The question of being somewhere, being in a place that offers center, then being centered in oneself. In every city, there is the notion of a center — the central hub. Of course this has been defined and marketed as a proposal, from Vegas to Seattle, Vancouver to NYC. Neighborhoods have centers. But, for example, in traveling to some places — like the older city, town and village models of community — you find a center. A circle, a well point — water gathering, an old tree, a rock, a place in which people sit, gather share — and watch the roundel of passage.
But the link from the body, and the centering of things, can as well relate to the place from which all attaches to the foundations of life. The ancient Greeks called this centerpoint, a symbolic stone placement — omphalos — the navel of the world.
Considering the idea of alignments — between the person, the place, centering and the sensations of experience — is an interesting contemplation (Latin for com [con] -“with” templum-“sacred place”).
In a note from the team at the Oxford English Dictionary, the word appears, elaborated and historically framed, below.
Brit. /ˈɒmfəlɒs/, U.S. /ˈɑmfəˌlɑs/
Inflections: Plural omphaloi.
Etymology: < ancient Greek ὀμϕαλός navel, centre, hub, round stone in the temple of Apollo at Delphi supposed to mark the centre of the earth, knob or boss (ultimately cognate with navel n.). In quot. 1847 at sense 2a via German Omphalos (1830 in the source translated).
1. The centre, heart, or hub of a place, organization, sphere of activity, etc. Cf. navel n. 2.
1845 T. De Quincey Suspiria de Profundis in Confessions & Suspiria de Profundis (1866) 174 If not of the earth, for earth’s tenant, Jerusalem was the omphalos of mortality.
2. Ancient Greek Archaeol.
a.
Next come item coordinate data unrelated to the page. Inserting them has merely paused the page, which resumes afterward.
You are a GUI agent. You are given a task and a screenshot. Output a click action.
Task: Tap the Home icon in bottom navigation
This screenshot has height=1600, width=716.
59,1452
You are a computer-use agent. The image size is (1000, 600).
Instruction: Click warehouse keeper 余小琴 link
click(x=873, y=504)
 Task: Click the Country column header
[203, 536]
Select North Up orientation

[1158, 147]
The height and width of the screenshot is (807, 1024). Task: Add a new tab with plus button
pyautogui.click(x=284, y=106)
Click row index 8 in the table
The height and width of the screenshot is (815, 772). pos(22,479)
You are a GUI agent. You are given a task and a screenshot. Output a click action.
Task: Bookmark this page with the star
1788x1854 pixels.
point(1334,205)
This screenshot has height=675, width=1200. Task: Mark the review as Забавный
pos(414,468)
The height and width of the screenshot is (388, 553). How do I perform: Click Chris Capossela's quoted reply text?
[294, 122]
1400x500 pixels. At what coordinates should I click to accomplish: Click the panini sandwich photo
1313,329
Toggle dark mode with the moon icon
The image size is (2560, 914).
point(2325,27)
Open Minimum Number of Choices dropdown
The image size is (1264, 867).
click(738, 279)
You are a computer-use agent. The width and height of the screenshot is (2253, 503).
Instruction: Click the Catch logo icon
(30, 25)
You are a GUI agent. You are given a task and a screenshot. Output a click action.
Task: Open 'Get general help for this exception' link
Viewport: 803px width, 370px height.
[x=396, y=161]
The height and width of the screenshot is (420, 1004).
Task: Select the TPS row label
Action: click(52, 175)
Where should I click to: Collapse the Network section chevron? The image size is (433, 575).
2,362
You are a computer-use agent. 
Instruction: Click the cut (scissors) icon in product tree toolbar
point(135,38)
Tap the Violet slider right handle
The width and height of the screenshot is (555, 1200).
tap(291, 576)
With the. In the temple of Apollo at Delphi: a sacred stone of a rounded conical shape, supposed to mark the centre of the earth; also omphalos stone.
1847 J. Leitch tr. C. O. Müller Anc. Art 384 Apollo sitting on the tripod and with his feet on the omphalos [Ger. Omphalos].
1895 P. Gardner in P. Gardner & F. B. Jevons Man. Greek Antiq. ii. i. 70 Zeus set forth two eagles from the two ends of the earth and they met at Delphi, whence the Omphalos at Delphi was regarded as the centre of the world.
1925 F. J. Fielden tr. M. P. Nilsson Hist. Greek Relig. iv. 109 In the stone a power resided, and it was therefore annointed‥and received a cult. The famous omphalos at Delphi is a stone of this nature.
1954 R. B. Onions Origins of European Thought ii. x. 281 Such a seat of inspiration was the oracular omphalos stone, identified with the Earth-goddess at Delphi.
b. Any sacred stone of rounded conical shape, esp. one dedicated to Apollo.
1915 Classical Philol. 10 463 Certain other cults of Apollo and Asclepius‥in which omphaloi occur.
†3. A boss on a shield. Obs. rare.
1857 S. Birch Hist. Anc. Pott. (1858) I. 410 Some shields have their omphalos, or boss, sculptured to represent a head of Pan.
4. Archaeol. A raised prominence in the base of a cup, dish, etc.
1884 H. Schliemann Troja iii. 93 A copper cup with an omphalos.
Stories emerge, to the ideas of place, magic, profundity in the art of being there. But the question remains — what is the center? When there is a journey into any place, how does the journeyer find the center of it. And what center might the person of the journey find in themselves — being there?